Something unusual is wafting from a controversy-plagued Calabasas sewage treatment plant these days.
The sweet smell of success.
Federal Environmental Protection Agency officials announced Tuesday that the Tapia Water Reclamation Plant has been named the best facility of its type in the United States.
The award is the second major honor for the plant in the past two months. On Aug. 30, the EPA named it Southern California’s top waste-water facility.
For the latest award, the Tapia plant was singled out from among 7,000 large sewage treatment plants in the country, beating out all other treatment facilities that recycle waste water and leftover sludge solids, EPA officials said.

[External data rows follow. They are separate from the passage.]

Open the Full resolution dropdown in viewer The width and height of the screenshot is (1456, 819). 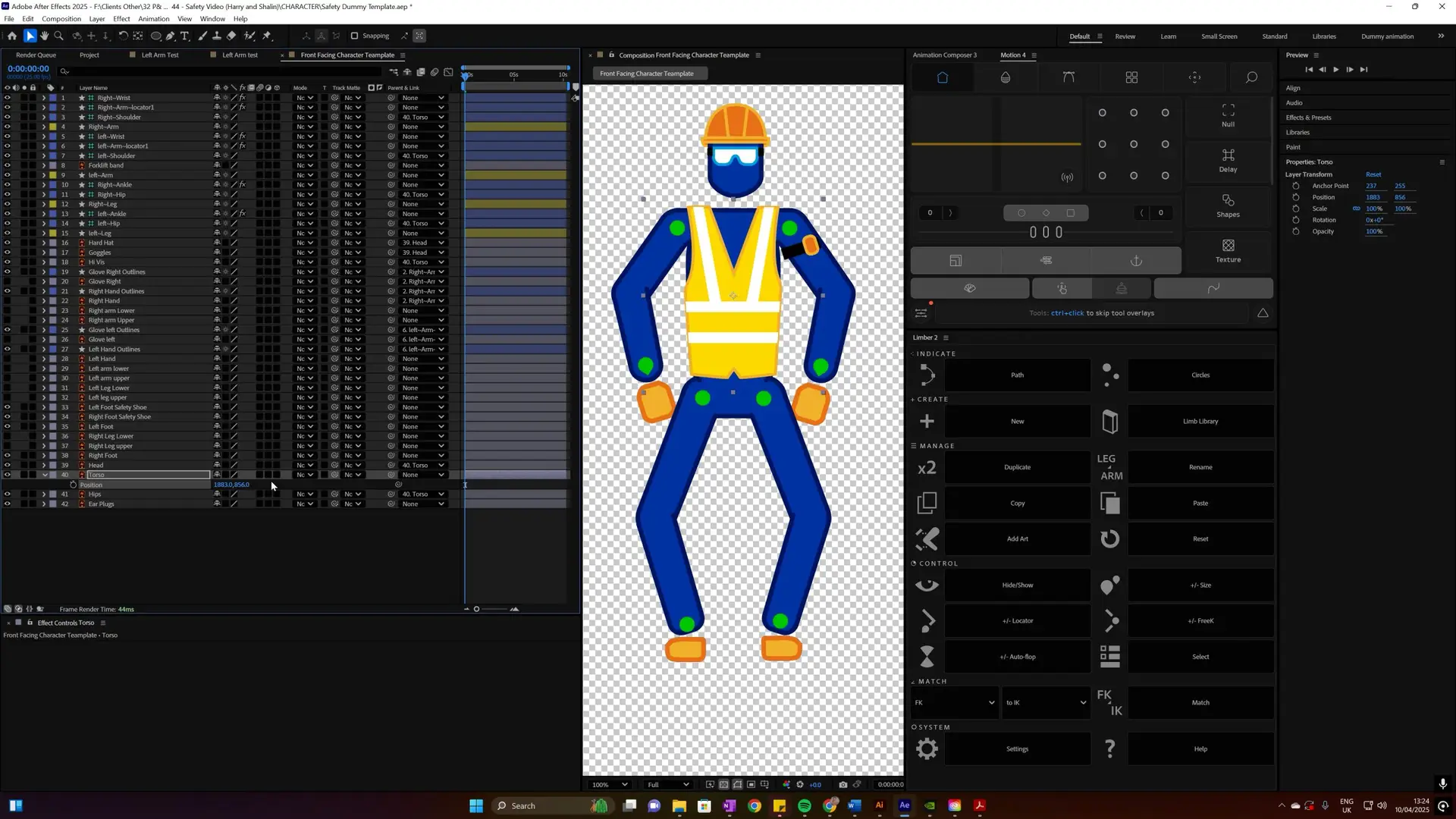click(x=667, y=784)
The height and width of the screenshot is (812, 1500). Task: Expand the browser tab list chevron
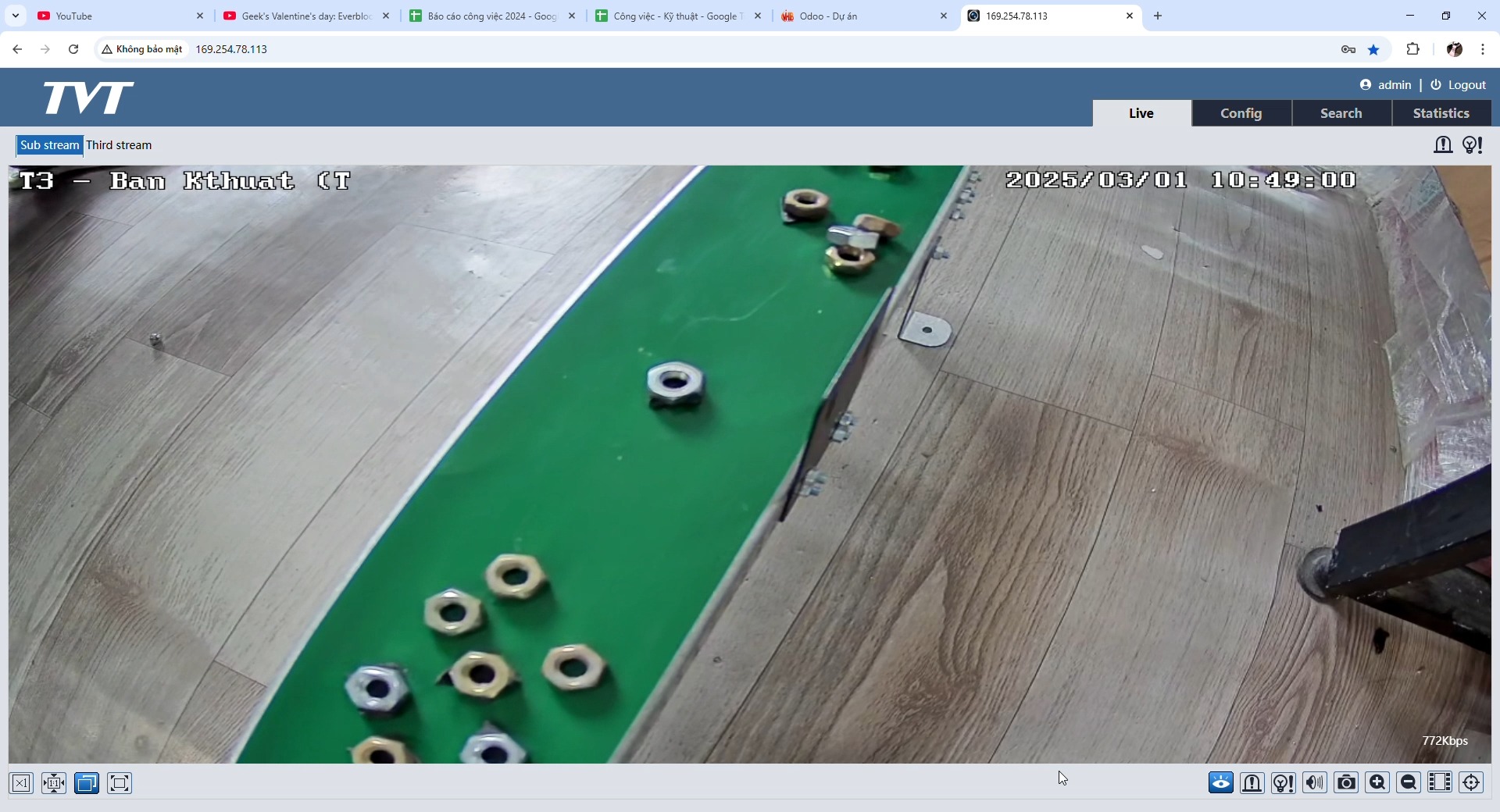(x=15, y=16)
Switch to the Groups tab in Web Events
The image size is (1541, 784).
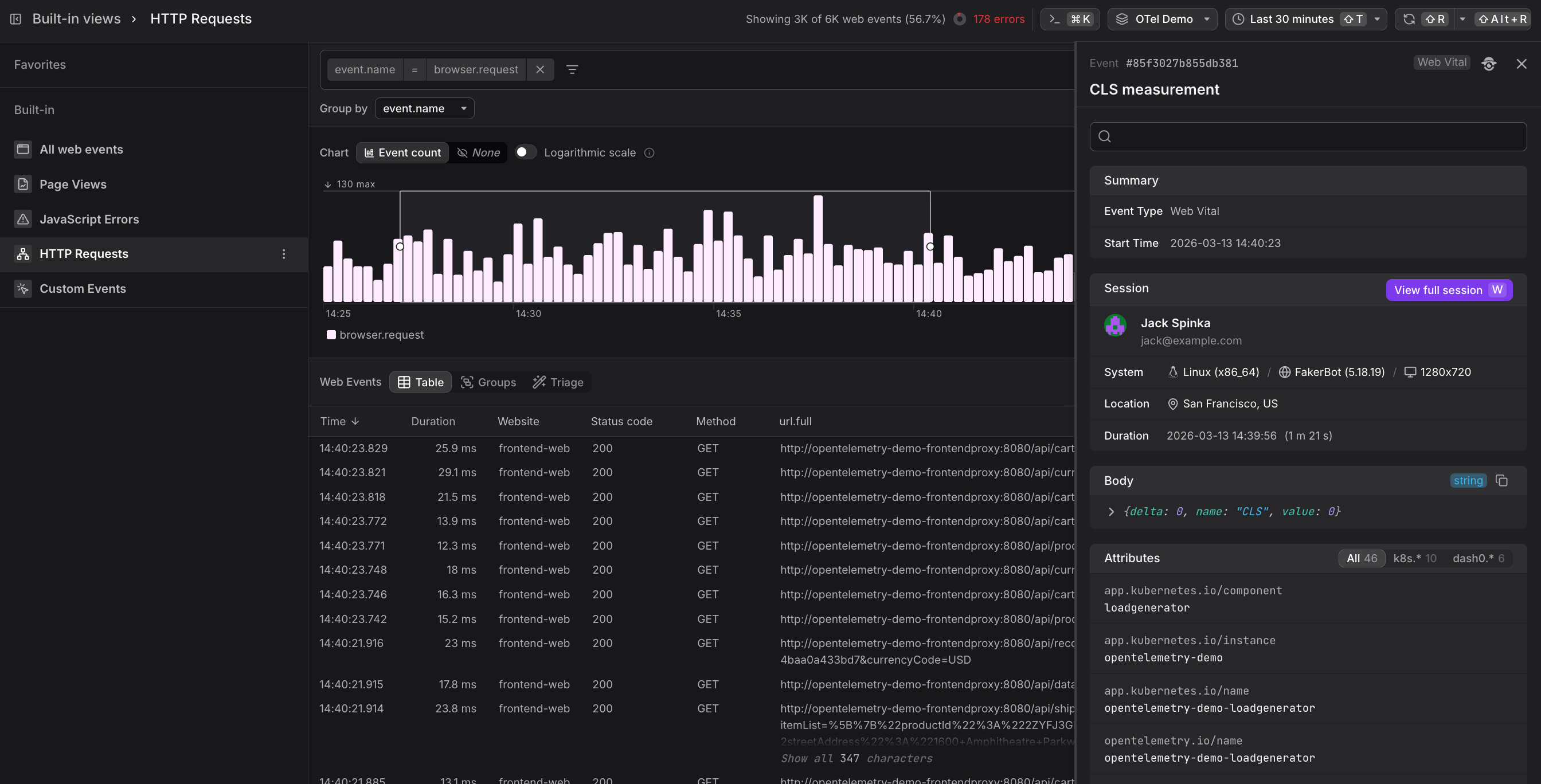(489, 382)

The success is a dramatic turnaround for the plant, which is operated by the Las Virgenes Municipal Water District in conjunction with the Triunfo County Sanitation District in Ventura County.
It handles about 7 million gallons of sewage a day from about 20,000 homes and businesses in about a 120-square-mile area in western Los Angeles County and eastern Ventura County.
Since opening 23 years ago, it has often been condemned by environmentalists as being a growth-inducing nuisance for the Santa Monica Mountains.
Frequent expansion projects for the plant sparked new outcries and demands that it be closed. In the 1970s, one group demanded that it be closed and converted into a fish hatchery. By the early 1980s, critics complained that the plant was polluting Malibu Creek with poorly treated effluent that was causing illness among residents downstream in Malibu.
Its problems peaked in 1980 when a virus expert hired to help defuse the controversy embarrassed officials by accusing them of dumping hundreds of thousands of gallons of dangerous, germ-laden sewer water into the creek.
As that controversy swirled, a storm flooded the plant and washed away electrical and mechanical controls and ripped out sewage lines, sending 5 1/2 million gallons of raw sewage a day into the creek. Los Angeles County health officials closed 65 miles of beaches to swimmers for two weeks.
That prompted the state’s Regional Water Quality Control Board to take the unprecedented step of banning new sewer hookups between Calabasas and Westlake Village until Tapia workers could modernize their plant.
Some $55 million and four years later, the plant was enlarged. Workers moved their control rooms to higher ground, installed special sewage filters and built a reclaimed water pipeline to pump treated effluent to golf courses and greenbelts.
A sludge “farm” was constructed to convert the gray wastes into fertilizer so they would not have to be trucked to the Calabasas Landfill.
EPA officials cited those recycling efforts in announcing the award.
“The plant has not had any operating permit violations” in four years, said EPA spokeswoman Carrie Frieber. “It is close to reaching its goal of 100% reuse of waste water produced by the plant.”
Las Virgenes officials offer a 25% savings incentive to customers who use reclaimed water to irrigate lawns and greenbelts. They also offer a subsidy to developers willing to install dual water lines--second pipe systems that handle waste water--to greenbelt areas.
What little waste water is dumped into Malibu Creek is crystal clear, Frieber said.
“Proof of the quality of water is the fact that steelhead trout are returning to that stream for the first time since the 1960s,” she said.
The EPA award was presented to Tapia plant manager Bill Ruff at a Water Pollution Control Federation conference in Dallas. Each of the plant’s 26 technicians and other employees will receive personalized citations. The plant itself received a plaque and a large banner.
“The dedicated people who run these plants are the unsung heroes of the water pollution cleanup movement in the United States,” EPA Administrator Lee Thomas said.
“These are the people who, on a day-to-day basis, are quietly making this country’s rivers and streams fishable and swimmable again.”
Ruff said the national and regional awards have taken some of the sting out of the criticism and condemnation heaped upon Tapia a few years ago.
“The personal certificates will spark them up,” he said.